■ Records provided ■
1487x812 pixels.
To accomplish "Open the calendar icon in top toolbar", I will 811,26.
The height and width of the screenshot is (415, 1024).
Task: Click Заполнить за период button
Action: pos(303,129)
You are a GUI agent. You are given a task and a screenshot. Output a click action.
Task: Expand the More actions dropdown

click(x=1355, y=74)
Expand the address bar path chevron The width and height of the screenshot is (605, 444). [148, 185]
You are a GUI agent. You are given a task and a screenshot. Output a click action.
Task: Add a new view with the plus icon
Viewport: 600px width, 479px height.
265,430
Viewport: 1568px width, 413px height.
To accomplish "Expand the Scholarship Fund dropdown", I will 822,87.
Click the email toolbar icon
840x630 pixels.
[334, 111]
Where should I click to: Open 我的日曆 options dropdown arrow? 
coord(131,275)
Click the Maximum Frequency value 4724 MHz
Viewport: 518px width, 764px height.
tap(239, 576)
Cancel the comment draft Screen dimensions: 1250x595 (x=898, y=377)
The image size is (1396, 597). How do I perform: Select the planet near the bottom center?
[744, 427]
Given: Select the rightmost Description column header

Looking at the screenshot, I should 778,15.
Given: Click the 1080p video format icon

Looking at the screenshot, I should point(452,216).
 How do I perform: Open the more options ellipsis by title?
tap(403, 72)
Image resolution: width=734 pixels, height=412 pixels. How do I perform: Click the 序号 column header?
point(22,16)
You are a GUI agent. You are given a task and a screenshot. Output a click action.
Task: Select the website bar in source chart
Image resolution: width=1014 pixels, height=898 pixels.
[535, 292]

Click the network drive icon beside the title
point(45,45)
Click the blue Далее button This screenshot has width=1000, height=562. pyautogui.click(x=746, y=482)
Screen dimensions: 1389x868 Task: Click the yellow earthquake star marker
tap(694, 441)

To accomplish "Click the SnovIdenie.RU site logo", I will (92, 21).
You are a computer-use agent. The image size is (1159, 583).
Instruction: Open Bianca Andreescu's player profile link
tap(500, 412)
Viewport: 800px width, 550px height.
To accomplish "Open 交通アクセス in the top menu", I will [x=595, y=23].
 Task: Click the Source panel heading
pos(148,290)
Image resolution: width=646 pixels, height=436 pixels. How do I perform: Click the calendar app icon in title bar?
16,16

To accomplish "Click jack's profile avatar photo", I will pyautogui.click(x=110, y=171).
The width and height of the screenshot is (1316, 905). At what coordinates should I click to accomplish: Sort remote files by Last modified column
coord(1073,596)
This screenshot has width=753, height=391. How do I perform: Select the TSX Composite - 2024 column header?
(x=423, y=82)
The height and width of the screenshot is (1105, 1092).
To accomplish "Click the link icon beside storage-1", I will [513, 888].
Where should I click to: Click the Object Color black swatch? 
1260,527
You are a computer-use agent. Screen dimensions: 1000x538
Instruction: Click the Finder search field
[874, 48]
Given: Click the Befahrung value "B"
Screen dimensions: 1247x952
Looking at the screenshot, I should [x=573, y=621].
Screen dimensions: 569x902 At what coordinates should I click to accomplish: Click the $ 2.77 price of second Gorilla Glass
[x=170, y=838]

■ Task requirements ■
Give these lines again with "GUI agent" swapped for "desktop assistant", leaving everything else unchanged.

■ Full answer ■
1487x812 pixels.
To accomplish "Open the calendar icon in top toolbar", I will 811,26.
The height and width of the screenshot is (415, 1024).
Task: Click Заполнить за период button
Action: pos(303,129)
You are a desktop assistant. You are given a task and a screenshot. Output a click action.
Task: Expand the More actions dropdown

click(x=1355, y=74)
Expand the address bar path chevron The width and height of the screenshot is (605, 444). [148, 185]
You are a desktop assistant. You are given a task and a screenshot. Output a click action.
Task: Add a new view with the plus icon
Viewport: 600px width, 479px height.
265,430
Viewport: 1568px width, 413px height.
To accomplish "Expand the Scholarship Fund dropdown", I will 822,87.
Click the email toolbar icon
840x630 pixels.
[334, 111]
Where should I click to: Open 我的日曆 options dropdown arrow? 
coord(131,275)
Click the Maximum Frequency value 4724 MHz
Viewport: 518px width, 764px height.
tap(239, 576)
Cancel the comment draft Screen dimensions: 1250x595 (x=898, y=377)
The image size is (1396, 597). How do I perform: Select the planet near the bottom center?
[744, 427]
Given: Select the rightmost Description column header

Looking at the screenshot, I should 778,15.
Given: Click the 1080p video format icon

Looking at the screenshot, I should point(452,216).
 How do I perform: Open the more options ellipsis by title?
tap(403, 72)
Image resolution: width=734 pixels, height=412 pixels. How do I perform: Click the 序号 column header?
point(22,16)
You are a desktop assistant. You are given a task and a screenshot. Output a click action.
Task: Select the website bar in source chart
Image resolution: width=1014 pixels, height=898 pixels.
[535, 292]

Click the network drive icon beside the title
point(45,45)
Click the blue Далее button This screenshot has width=1000, height=562. pyautogui.click(x=746, y=482)
Screen dimensions: 1389x868 Task: Click the yellow earthquake star marker
tap(694, 441)

To accomplish "Click the SnovIdenie.RU site logo", I will (92, 21).
You are a computer-use agent. The image size is (1159, 583).
Instruction: Open Bianca Andreescu's player profile link
tap(500, 412)
Viewport: 800px width, 550px height.
To accomplish "Open 交通アクセス in the top menu", I will [x=595, y=23].
 Task: Click the Source panel heading
pos(148,290)
Image resolution: width=646 pixels, height=436 pixels. How do I perform: Click the calendar app icon in title bar?
16,16

To accomplish "Click jack's profile avatar photo", I will pyautogui.click(x=110, y=171).
The width and height of the screenshot is (1316, 905). At what coordinates should I click to accomplish: Sort remote files by Last modified column
coord(1073,596)
This screenshot has width=753, height=391. How do I perform: Select the TSX Composite - 2024 column header?
(x=423, y=82)
The height and width of the screenshot is (1105, 1092).
To accomplish "Click the link icon beside storage-1", I will [513, 888].
Where should I click to: Click the Object Color black swatch? 
1260,527
You are a computer-use agent. Screen dimensions: 1000x538
Instruction: Click the Finder search field
[874, 48]
Given: Click the Befahrung value "B"
Screen dimensions: 1247x952
Looking at the screenshot, I should [x=573, y=621].
Screen dimensions: 569x902 At what coordinates should I click to accomplish: Click the $ 2.77 price of second Gorilla Glass
[x=170, y=838]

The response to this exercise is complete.